- [TASK OBJECTIVE]:
Where the word "first" shows up in the entries below, please copy the whole line.

- [RAW DATA]:
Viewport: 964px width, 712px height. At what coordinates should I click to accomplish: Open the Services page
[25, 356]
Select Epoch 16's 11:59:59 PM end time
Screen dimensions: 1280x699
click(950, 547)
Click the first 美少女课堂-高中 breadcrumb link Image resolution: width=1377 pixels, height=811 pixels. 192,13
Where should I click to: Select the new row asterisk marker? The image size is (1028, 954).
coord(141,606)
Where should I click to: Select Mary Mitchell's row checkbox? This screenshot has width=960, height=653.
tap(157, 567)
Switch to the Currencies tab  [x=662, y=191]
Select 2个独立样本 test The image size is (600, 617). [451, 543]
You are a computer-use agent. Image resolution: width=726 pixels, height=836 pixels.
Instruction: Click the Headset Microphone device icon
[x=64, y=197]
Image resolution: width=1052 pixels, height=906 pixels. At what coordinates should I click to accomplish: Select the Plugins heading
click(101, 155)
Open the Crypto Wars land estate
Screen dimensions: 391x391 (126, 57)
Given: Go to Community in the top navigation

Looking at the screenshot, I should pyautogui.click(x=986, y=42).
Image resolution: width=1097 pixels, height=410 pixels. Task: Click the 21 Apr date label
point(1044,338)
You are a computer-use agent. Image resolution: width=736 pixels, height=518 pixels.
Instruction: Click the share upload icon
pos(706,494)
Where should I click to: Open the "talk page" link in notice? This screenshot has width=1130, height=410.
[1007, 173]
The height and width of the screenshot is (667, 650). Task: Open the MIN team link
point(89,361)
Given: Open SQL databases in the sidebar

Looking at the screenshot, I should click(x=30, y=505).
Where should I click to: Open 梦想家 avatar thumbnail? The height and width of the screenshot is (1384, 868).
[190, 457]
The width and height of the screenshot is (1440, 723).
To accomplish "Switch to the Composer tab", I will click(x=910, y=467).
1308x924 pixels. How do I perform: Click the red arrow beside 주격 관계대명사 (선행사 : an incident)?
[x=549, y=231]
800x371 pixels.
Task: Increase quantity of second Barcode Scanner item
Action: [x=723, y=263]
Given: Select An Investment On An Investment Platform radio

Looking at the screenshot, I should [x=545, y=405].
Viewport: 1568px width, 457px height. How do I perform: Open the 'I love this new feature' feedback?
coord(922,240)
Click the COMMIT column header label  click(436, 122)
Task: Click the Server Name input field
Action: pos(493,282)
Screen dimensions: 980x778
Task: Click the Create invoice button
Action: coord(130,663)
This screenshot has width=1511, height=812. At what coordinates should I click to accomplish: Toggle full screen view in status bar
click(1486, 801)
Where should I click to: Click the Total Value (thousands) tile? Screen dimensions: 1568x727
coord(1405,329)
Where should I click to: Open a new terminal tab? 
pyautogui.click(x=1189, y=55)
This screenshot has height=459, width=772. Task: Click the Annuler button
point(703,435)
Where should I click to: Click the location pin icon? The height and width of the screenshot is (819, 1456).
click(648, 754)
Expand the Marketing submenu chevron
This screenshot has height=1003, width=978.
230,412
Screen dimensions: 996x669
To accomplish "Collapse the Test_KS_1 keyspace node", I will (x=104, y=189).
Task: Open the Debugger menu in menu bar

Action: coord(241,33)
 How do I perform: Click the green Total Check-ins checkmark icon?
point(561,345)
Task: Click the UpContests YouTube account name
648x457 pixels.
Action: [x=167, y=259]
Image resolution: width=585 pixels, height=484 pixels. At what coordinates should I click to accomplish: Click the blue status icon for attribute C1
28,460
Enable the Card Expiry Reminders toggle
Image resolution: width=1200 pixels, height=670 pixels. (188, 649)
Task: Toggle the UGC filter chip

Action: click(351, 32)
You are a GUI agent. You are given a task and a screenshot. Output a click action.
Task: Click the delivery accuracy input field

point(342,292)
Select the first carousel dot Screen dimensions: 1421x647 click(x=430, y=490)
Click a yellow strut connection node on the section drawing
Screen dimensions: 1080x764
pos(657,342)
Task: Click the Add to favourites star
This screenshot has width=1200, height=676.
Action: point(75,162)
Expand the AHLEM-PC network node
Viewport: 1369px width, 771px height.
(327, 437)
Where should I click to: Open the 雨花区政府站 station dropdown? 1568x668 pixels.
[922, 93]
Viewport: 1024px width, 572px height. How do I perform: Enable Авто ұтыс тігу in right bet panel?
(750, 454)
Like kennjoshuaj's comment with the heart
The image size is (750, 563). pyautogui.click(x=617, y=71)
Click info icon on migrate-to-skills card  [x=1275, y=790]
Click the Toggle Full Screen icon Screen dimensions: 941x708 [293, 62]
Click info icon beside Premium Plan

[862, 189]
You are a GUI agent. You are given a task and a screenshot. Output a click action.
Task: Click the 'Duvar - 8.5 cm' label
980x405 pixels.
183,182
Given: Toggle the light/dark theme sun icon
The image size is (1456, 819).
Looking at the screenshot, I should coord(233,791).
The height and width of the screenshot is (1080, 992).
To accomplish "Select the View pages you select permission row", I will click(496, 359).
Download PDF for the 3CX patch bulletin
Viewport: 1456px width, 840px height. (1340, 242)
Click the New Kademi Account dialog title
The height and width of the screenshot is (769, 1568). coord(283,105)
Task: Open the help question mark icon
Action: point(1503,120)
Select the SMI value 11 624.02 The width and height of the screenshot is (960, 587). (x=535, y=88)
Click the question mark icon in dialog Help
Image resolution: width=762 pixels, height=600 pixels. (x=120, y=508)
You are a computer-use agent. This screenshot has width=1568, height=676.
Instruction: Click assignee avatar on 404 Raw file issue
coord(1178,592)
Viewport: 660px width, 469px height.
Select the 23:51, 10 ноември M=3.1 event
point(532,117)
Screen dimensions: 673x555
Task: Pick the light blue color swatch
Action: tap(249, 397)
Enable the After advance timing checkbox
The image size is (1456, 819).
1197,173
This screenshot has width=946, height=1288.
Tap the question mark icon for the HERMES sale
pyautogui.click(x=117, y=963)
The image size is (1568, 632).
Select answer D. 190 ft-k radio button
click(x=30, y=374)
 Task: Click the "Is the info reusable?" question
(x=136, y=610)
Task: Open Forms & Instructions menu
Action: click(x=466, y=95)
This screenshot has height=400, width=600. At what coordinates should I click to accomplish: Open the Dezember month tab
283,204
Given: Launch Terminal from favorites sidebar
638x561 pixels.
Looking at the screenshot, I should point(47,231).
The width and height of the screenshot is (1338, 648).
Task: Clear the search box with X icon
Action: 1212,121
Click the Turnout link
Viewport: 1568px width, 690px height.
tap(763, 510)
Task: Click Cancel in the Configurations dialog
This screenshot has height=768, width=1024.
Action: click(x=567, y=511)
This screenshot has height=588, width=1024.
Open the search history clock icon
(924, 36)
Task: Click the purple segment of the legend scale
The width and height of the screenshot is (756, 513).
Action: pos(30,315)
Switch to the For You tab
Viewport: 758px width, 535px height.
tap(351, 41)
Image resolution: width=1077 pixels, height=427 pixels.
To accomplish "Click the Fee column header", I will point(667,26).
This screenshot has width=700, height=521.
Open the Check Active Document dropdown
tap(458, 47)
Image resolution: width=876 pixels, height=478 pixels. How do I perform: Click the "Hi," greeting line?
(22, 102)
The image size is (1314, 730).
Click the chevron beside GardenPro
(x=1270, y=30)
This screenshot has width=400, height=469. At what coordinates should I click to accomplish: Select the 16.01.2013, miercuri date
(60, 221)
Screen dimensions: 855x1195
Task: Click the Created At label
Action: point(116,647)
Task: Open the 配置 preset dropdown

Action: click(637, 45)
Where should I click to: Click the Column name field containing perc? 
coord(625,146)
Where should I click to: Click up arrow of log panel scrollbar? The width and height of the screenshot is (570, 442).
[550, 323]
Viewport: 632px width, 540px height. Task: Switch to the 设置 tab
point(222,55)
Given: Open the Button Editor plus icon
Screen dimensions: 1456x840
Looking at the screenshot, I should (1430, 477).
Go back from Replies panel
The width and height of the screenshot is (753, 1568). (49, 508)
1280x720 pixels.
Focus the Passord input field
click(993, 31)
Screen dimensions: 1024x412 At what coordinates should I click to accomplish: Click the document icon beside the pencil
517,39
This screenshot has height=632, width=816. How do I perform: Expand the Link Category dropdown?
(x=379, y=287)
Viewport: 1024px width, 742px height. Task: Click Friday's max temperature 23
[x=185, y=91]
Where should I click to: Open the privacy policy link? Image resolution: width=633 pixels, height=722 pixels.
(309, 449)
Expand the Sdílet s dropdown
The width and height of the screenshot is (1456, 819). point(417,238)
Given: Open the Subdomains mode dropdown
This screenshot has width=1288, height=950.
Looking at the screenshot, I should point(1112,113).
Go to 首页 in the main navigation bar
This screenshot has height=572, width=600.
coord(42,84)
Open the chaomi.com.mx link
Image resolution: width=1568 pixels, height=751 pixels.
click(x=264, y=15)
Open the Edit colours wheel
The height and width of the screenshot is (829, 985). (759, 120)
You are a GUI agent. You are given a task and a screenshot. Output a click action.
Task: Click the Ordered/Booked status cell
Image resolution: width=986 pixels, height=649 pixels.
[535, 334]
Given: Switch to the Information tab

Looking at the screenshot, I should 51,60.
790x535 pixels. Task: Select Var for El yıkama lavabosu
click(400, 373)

- [ANSWER TO THIS EXERCISE]:
Click the first 美少女课堂-高中 breadcrumb link Image resolution: width=1377 pixels, height=811 pixels. 192,13
Select the first carousel dot Screen dimensions: 1421x647 click(x=430, y=490)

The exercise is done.